**PROBLEM DESCRIPTION**
Rewrite the part that opens with the line containing "Click delete X icon for employee 001" and closes with the line containing "Action: pyautogui.click(x=738, y=75)", swapping "Whole Class" for "Entire Class" and changing nothing else.
──────
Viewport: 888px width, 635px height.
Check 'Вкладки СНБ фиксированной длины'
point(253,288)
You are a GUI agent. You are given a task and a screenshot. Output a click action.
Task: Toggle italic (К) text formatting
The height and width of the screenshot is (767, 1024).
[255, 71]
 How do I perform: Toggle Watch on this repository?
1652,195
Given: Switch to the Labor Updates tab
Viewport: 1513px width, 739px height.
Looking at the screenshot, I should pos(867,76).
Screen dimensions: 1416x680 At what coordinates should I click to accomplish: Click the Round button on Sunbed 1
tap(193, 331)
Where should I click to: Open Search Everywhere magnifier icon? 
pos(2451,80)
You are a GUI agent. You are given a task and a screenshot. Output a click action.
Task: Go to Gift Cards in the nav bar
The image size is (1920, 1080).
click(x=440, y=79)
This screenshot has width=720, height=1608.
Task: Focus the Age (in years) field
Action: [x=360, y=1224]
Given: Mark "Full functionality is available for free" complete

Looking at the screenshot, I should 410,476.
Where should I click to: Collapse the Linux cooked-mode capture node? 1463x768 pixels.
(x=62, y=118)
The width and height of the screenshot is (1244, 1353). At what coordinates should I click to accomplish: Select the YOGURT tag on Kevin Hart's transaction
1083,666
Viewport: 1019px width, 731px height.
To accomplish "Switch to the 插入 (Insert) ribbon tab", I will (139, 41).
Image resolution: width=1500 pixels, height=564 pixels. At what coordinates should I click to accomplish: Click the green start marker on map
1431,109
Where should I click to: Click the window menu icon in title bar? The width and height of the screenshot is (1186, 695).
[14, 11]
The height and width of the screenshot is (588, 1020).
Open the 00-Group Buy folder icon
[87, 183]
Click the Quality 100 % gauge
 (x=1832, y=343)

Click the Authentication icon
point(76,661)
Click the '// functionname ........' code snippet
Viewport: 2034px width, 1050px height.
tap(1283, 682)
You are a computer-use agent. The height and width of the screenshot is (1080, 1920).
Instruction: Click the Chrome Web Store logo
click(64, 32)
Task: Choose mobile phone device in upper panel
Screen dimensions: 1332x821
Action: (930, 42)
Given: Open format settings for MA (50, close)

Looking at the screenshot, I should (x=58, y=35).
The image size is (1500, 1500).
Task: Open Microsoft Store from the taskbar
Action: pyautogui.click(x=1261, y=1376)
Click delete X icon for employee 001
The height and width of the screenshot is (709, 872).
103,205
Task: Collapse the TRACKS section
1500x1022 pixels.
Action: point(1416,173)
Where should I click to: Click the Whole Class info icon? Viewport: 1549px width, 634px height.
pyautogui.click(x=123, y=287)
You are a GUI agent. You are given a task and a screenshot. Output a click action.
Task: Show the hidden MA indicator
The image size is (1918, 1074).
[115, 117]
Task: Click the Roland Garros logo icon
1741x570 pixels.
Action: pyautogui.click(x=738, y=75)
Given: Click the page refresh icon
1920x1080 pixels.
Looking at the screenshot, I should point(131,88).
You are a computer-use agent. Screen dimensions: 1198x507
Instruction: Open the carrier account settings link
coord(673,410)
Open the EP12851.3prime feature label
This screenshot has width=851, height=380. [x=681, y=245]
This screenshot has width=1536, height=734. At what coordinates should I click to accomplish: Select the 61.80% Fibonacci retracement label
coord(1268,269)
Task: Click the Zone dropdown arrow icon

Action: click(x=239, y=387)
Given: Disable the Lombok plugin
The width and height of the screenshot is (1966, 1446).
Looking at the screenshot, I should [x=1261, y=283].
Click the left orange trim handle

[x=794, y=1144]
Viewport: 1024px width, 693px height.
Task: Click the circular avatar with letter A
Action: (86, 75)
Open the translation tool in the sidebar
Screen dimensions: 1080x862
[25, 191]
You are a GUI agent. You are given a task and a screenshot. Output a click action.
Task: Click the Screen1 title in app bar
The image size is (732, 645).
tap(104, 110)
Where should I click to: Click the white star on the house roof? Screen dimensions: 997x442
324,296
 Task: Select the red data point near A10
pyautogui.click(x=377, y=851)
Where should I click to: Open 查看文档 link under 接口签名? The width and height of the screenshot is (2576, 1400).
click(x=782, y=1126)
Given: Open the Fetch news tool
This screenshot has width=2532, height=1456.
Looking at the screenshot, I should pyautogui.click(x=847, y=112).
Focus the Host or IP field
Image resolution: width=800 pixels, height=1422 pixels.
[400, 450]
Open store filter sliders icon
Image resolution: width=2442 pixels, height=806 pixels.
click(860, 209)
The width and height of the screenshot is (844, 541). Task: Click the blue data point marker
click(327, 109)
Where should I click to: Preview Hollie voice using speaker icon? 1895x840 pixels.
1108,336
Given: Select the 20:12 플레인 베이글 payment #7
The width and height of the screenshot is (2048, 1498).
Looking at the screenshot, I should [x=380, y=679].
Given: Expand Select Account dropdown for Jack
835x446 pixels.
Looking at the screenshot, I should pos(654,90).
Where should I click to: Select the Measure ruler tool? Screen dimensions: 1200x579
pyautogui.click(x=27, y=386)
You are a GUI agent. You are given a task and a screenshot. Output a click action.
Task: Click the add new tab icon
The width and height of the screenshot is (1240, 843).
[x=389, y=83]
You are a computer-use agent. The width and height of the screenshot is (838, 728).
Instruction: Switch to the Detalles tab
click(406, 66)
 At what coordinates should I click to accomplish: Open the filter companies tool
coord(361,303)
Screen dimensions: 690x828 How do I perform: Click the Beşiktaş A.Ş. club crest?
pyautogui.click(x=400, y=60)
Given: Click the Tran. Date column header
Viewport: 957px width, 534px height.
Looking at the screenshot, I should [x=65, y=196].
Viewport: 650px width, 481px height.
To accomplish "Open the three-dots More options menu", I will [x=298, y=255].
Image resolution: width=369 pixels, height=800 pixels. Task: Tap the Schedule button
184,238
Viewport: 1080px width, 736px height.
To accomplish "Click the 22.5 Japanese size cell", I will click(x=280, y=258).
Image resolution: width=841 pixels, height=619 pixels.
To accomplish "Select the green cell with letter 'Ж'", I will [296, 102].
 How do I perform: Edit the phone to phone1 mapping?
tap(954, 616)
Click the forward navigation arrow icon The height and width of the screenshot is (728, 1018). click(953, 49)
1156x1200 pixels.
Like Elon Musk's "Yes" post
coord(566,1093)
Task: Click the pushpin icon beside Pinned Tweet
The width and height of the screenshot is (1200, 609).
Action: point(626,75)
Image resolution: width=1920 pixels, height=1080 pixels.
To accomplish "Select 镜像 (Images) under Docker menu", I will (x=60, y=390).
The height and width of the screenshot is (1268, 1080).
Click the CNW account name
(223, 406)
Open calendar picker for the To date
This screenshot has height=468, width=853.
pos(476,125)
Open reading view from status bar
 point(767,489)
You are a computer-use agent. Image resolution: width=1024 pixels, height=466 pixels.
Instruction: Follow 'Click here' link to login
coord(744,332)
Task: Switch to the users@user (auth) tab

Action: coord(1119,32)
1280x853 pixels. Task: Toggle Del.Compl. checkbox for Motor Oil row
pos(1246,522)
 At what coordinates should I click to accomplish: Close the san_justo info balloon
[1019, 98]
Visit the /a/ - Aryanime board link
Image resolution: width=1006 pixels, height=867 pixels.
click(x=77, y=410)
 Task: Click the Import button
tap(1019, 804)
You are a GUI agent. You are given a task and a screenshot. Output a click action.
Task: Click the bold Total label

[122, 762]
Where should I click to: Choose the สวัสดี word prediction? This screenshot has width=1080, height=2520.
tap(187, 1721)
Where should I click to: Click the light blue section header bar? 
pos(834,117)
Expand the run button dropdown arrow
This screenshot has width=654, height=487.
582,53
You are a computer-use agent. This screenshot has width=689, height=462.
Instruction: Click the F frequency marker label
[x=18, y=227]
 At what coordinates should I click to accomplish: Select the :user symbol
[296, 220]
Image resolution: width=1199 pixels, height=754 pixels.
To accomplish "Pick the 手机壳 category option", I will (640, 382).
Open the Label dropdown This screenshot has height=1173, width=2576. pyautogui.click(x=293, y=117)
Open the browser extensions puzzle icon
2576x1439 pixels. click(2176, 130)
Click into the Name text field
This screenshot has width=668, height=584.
──────
**THE SOLUTION**
Click delete X icon for employee 001
The height and width of the screenshot is (709, 872).
103,205
Task: Collapse the TRACKS section
1500x1022 pixels.
Action: point(1416,173)
Where should I click to: Click the Entire Class info icon? Viewport: 1549px width, 634px height.
pyautogui.click(x=123, y=287)
You are a GUI agent. You are given a task and a screenshot. Output a click action.
Task: Show the hidden MA indicator
The image size is (1918, 1074).
[115, 117]
Task: Click the Roland Garros logo icon
1741x570 pixels.
Action: pyautogui.click(x=738, y=75)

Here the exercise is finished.